(Source records)
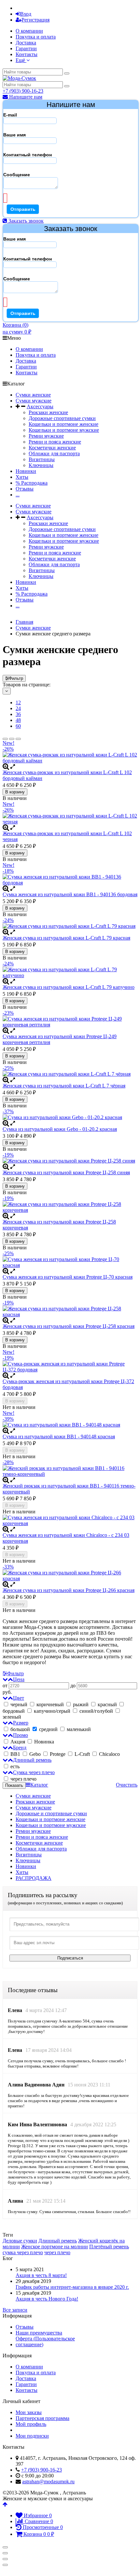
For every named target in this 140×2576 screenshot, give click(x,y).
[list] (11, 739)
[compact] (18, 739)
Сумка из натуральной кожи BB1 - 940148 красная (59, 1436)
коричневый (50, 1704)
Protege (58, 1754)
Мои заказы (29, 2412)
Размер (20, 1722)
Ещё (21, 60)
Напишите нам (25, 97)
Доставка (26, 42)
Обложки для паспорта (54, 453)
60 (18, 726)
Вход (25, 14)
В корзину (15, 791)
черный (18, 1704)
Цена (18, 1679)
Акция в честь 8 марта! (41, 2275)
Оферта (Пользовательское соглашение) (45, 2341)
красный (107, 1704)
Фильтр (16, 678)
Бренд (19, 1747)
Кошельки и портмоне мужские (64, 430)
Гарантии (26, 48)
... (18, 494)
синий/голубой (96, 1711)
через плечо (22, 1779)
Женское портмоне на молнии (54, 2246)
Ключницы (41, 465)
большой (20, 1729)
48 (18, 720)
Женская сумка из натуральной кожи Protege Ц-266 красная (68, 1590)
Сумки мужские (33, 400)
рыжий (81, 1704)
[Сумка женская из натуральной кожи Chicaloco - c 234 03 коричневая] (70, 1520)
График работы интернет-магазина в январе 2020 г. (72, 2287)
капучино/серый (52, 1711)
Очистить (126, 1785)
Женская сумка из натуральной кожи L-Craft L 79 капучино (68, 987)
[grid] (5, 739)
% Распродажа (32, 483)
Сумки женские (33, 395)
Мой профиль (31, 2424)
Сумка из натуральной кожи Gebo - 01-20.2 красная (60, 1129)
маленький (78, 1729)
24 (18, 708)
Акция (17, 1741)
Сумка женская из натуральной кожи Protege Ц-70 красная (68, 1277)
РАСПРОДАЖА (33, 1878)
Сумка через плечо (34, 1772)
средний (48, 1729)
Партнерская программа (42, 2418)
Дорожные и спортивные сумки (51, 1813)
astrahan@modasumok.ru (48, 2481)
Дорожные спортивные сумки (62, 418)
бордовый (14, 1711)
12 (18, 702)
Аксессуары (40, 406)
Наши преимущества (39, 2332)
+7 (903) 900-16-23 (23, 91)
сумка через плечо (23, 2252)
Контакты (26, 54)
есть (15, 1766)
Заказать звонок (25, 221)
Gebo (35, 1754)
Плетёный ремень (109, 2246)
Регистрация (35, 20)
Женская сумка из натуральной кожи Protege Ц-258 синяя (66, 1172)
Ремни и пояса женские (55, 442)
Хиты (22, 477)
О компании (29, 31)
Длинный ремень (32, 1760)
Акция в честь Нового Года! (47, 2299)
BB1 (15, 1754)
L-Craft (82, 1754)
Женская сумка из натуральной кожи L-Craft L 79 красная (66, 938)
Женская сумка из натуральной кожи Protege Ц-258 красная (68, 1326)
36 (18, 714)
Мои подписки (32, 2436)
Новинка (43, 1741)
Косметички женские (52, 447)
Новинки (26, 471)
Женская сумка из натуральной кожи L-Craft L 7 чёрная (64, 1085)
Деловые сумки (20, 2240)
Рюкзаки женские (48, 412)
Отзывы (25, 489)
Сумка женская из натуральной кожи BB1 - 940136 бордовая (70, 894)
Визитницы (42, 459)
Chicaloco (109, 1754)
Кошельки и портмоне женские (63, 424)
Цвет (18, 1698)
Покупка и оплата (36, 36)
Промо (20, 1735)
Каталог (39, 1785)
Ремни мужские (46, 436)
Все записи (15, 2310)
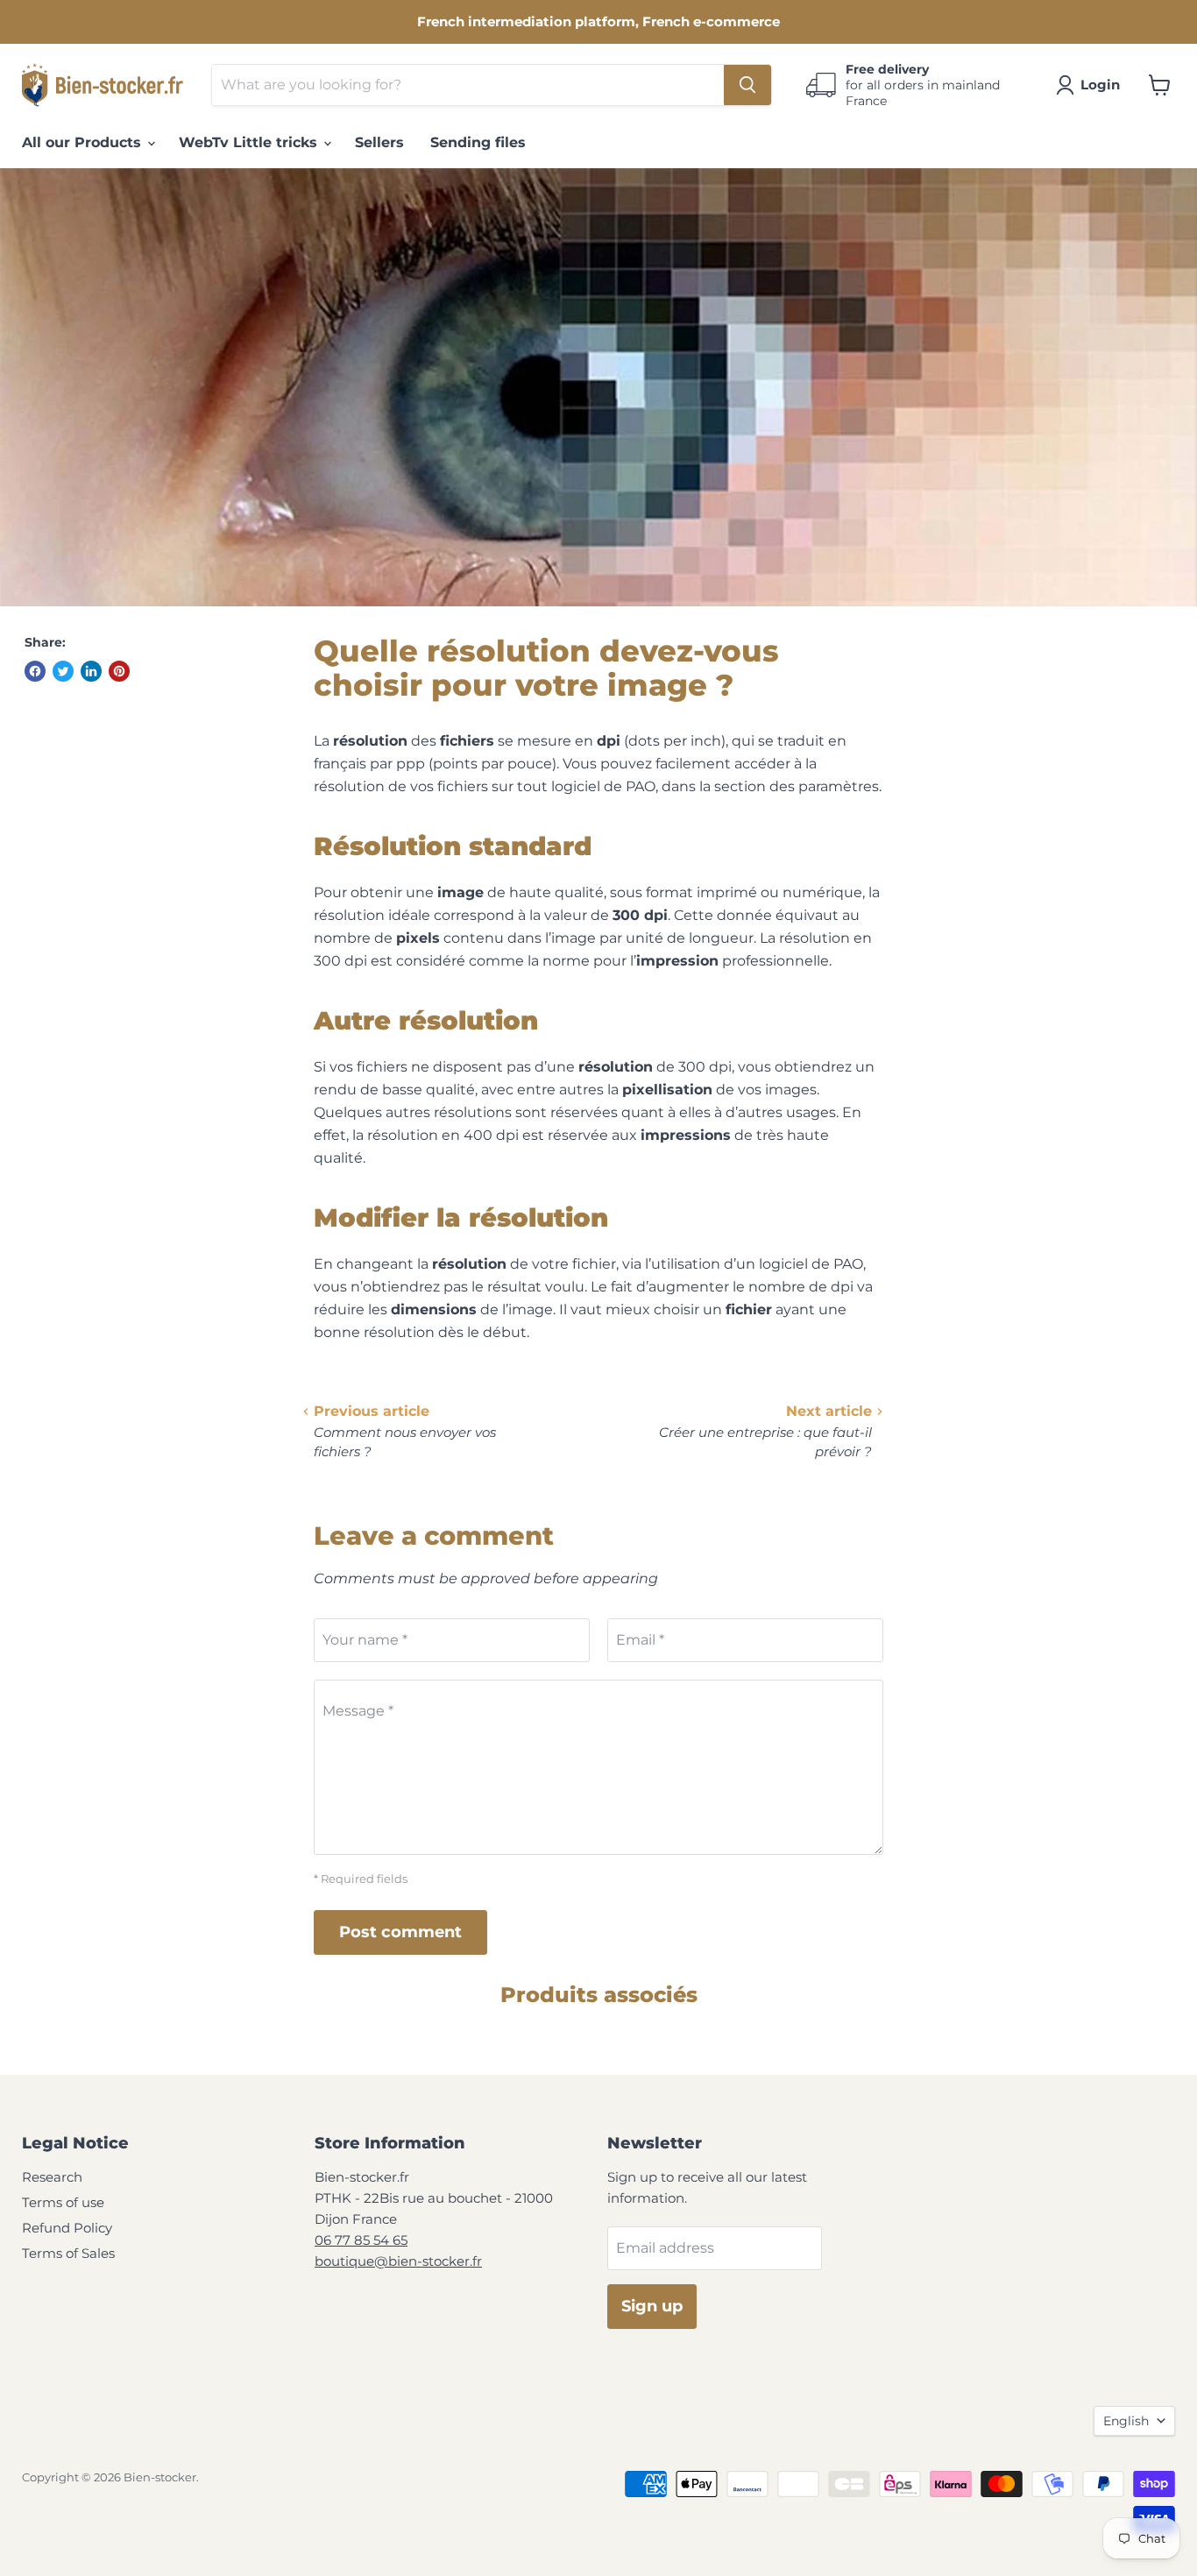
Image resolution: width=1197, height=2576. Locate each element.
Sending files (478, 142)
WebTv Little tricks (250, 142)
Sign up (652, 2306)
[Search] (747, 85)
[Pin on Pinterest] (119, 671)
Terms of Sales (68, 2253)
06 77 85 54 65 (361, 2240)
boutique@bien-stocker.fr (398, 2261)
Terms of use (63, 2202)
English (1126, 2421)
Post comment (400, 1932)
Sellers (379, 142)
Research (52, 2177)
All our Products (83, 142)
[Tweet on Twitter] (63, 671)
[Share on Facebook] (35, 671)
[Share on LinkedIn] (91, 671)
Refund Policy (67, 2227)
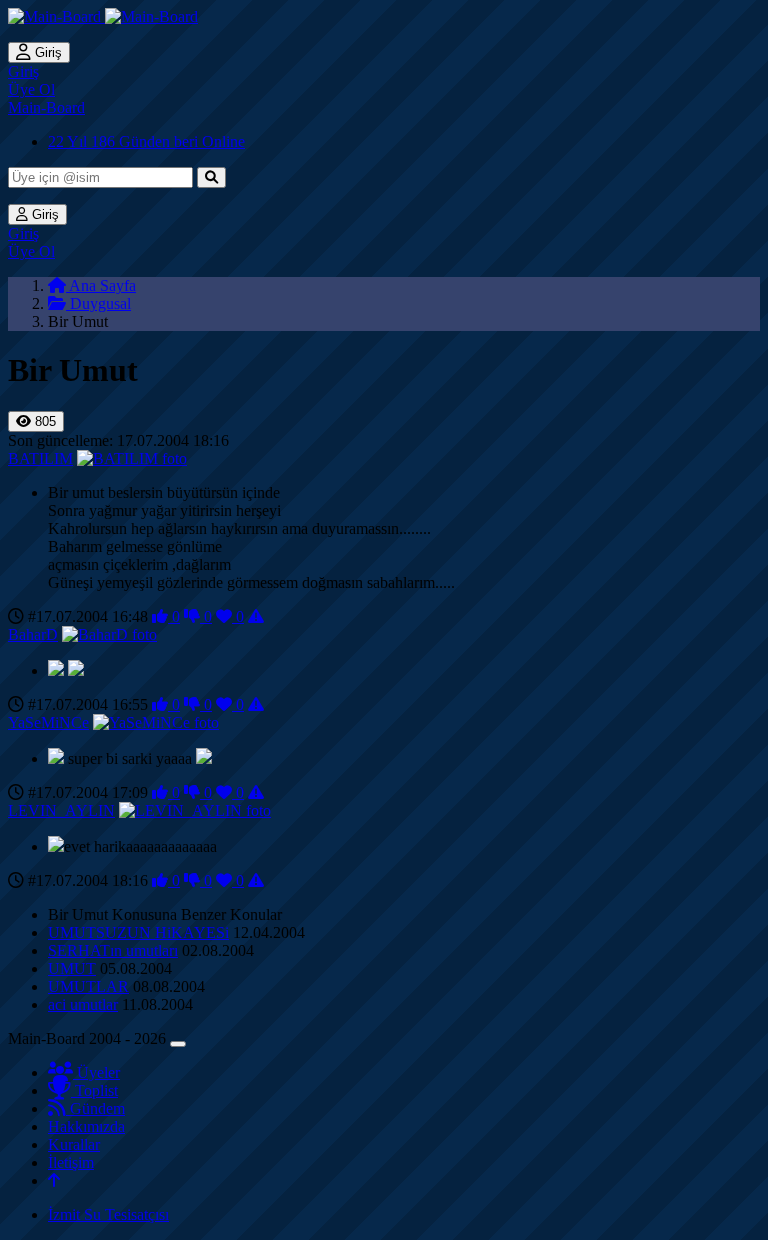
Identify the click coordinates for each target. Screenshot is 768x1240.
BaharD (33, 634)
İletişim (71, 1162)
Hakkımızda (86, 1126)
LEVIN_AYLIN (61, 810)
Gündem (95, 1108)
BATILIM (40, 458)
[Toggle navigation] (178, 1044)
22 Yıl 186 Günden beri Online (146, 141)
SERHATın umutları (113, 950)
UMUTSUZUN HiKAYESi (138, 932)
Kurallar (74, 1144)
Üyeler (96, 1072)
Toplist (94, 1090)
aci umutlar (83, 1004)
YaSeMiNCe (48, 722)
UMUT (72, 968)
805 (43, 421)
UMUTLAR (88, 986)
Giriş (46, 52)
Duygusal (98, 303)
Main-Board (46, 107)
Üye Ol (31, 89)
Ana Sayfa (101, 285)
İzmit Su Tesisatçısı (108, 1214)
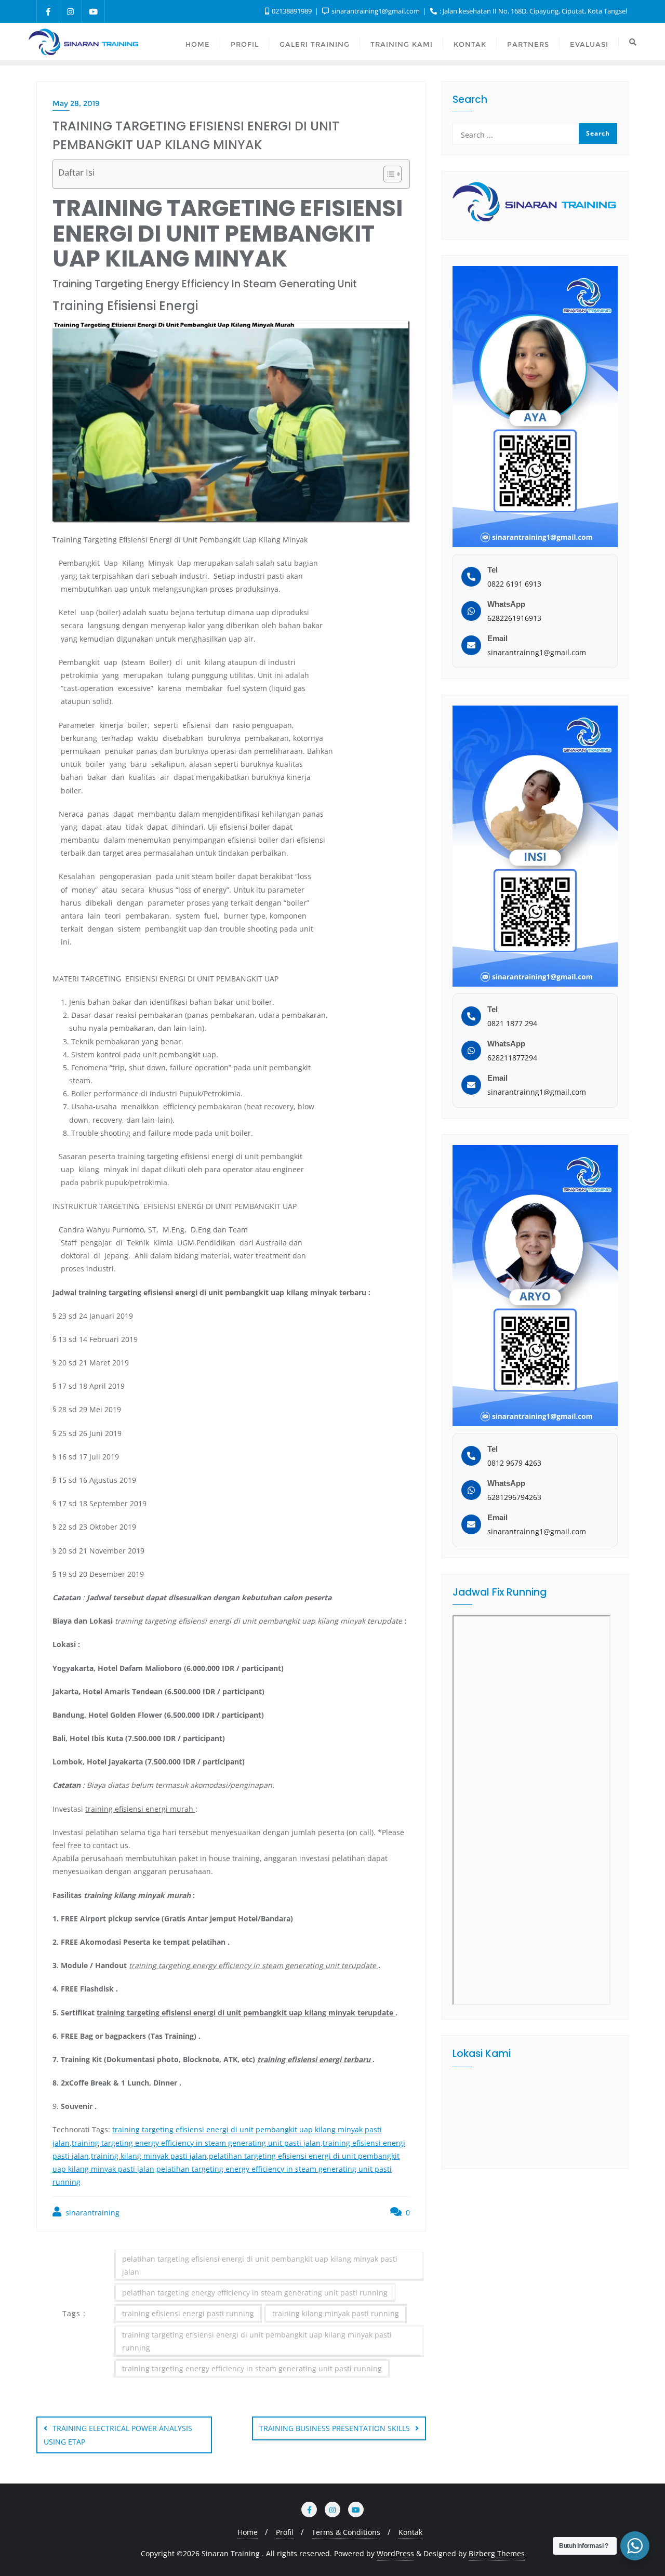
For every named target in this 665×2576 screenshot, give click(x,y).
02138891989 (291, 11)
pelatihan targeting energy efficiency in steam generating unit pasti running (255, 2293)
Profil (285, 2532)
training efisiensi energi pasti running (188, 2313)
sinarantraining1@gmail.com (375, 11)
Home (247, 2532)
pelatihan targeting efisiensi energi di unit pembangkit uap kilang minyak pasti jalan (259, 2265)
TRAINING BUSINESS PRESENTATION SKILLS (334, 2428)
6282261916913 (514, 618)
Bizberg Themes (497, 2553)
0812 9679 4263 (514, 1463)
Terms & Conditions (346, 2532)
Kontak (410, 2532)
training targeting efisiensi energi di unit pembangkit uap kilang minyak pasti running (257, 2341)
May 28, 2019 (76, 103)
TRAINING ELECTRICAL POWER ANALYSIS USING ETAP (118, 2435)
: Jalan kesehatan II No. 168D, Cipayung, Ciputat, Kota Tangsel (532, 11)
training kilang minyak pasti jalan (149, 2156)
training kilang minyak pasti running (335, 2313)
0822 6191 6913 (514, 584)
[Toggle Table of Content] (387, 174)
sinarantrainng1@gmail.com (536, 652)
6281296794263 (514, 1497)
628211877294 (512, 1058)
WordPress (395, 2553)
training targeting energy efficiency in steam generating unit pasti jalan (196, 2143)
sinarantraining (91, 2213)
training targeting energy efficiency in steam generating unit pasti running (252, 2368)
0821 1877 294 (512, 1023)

How to complete this task => Only the lines from the start of the records through the line containing "Кошельки и портмоне мужские (64, 430)" should be repeated, word for word, with the pictures left out.

Exercise output =>
For every named target in this 140×2576 screenshot, give click(x,y).
[list] (11, 739)
[compact] (18, 739)
Сумка из натуральной кожи BB1 - 940148 красная (59, 1436)
коричневый (50, 1704)
Protege (58, 1754)
Мои заказы (29, 2412)
Размер (20, 1722)
Ещё (21, 60)
Напишите нам (25, 97)
Доставка (26, 42)
Обложки для паспорта (54, 453)
60 (18, 726)
Вход (25, 14)
В корзину (15, 791)
черный (18, 1704)
Цена (18, 1679)
Акция в честь 8 марта! (41, 2275)
Оферта (Пользовательское соглашение) (45, 2341)
красный (107, 1704)
Фильтр (16, 678)
Бренд (19, 1747)
Кошельки и портмоне мужские (64, 430)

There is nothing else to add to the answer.